Most of the indictments of B+GiA reiterate the complaints that stuck to Lifter Puller–mainly Finn’s nasal squawk of a voice and too-writerly, drugsploitation lyrics. I mean, here’s a guy who’ll write a song about the Horsemen of the Apocalypse attending a pill party. His delivery and concerns have been relatively constant in the past decade or so. It’s just Craig being Craig, to coin a phrase.
What did change between bands was the musical context. Lifter Puller’s instrumental axis churned out, at worst, generic, sorta sexless indie rock in the atmospheric/angular distorto mode. The Hold Steady traded that in for classic licks, heavy riffs and Southern rock wheedle, daring the ironic/sincere divide with music largely designed to approximate, yes, the thrust of a cock. So yr enjoyment will depend upon yr appetite (or stomach) for such an endeavor.
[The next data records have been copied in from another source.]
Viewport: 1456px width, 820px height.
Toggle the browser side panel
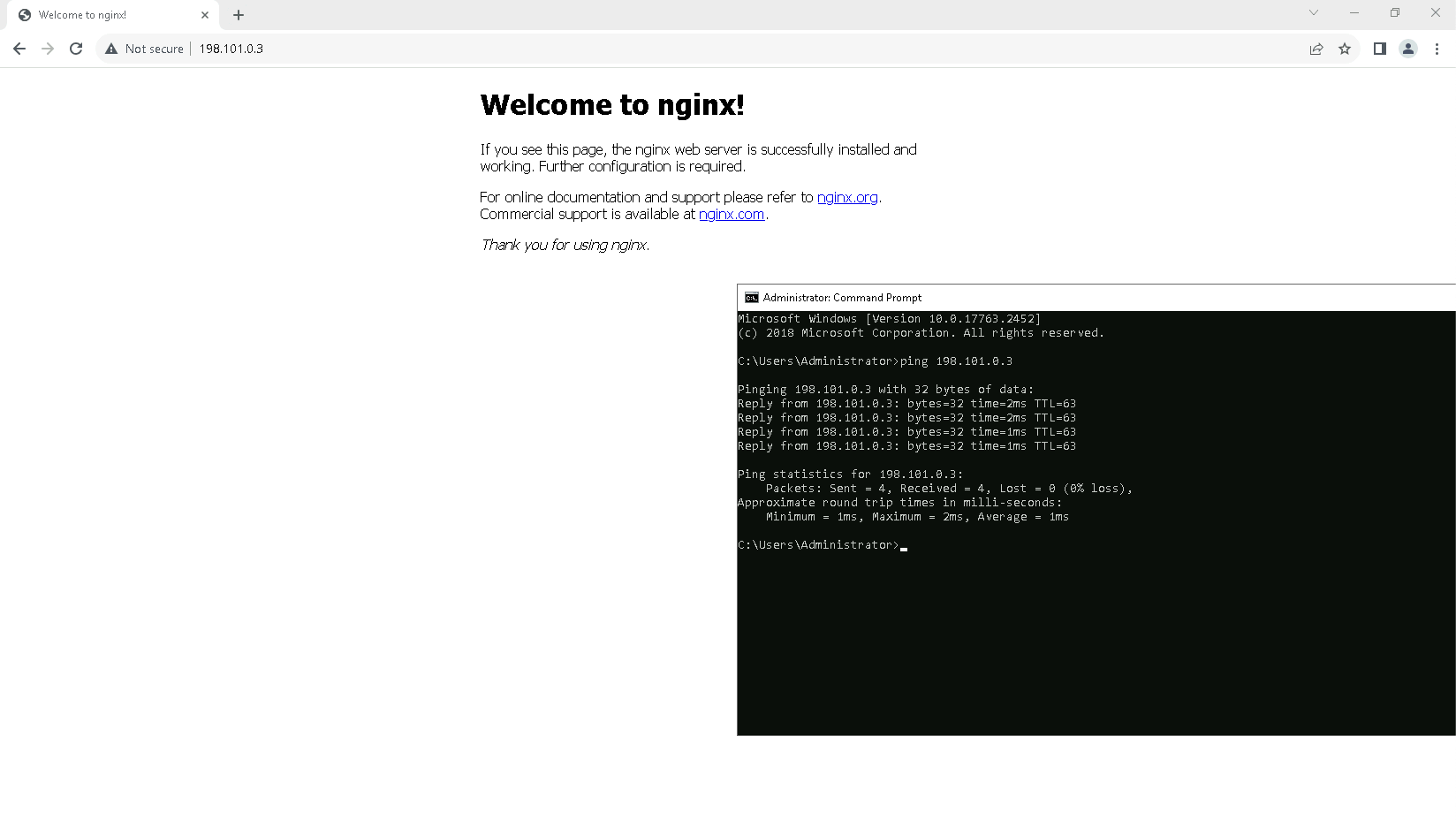click(1379, 49)
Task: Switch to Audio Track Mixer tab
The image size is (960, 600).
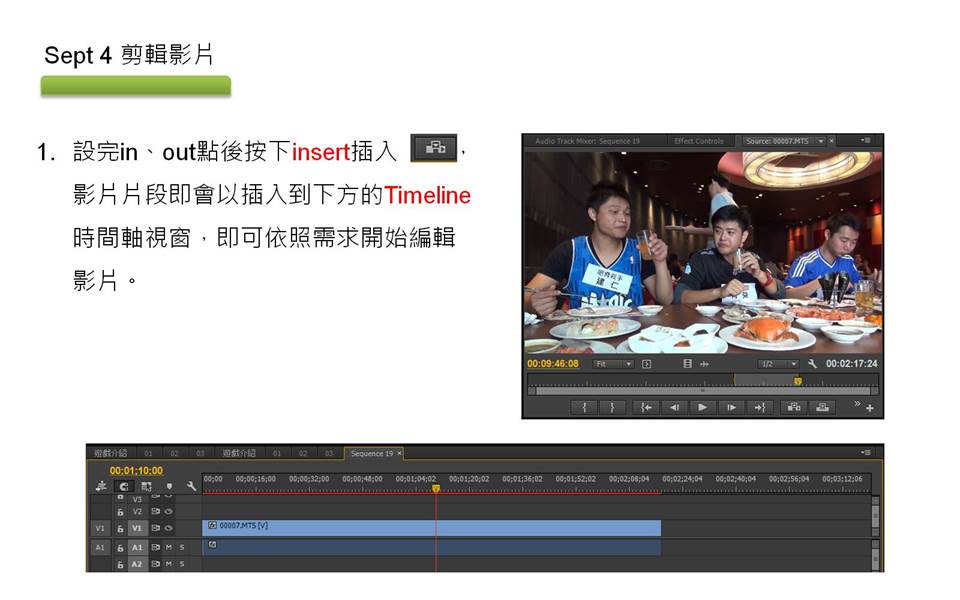Action: [586, 141]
I like AC/DC. I love the Hold Steady, at least as much as I loved Lifter Puller. To me, sounding concretely like AC/DC feels like an upgrade from sounding vaguely like the Archers of Loaf.
Boys and Girls in America on Artist Direct.
[Soft Rock is apparently out of print and ridonkulously expensive, but I remember hearing something about a forthcoming reissue on Frenchkiss, so sit tight.]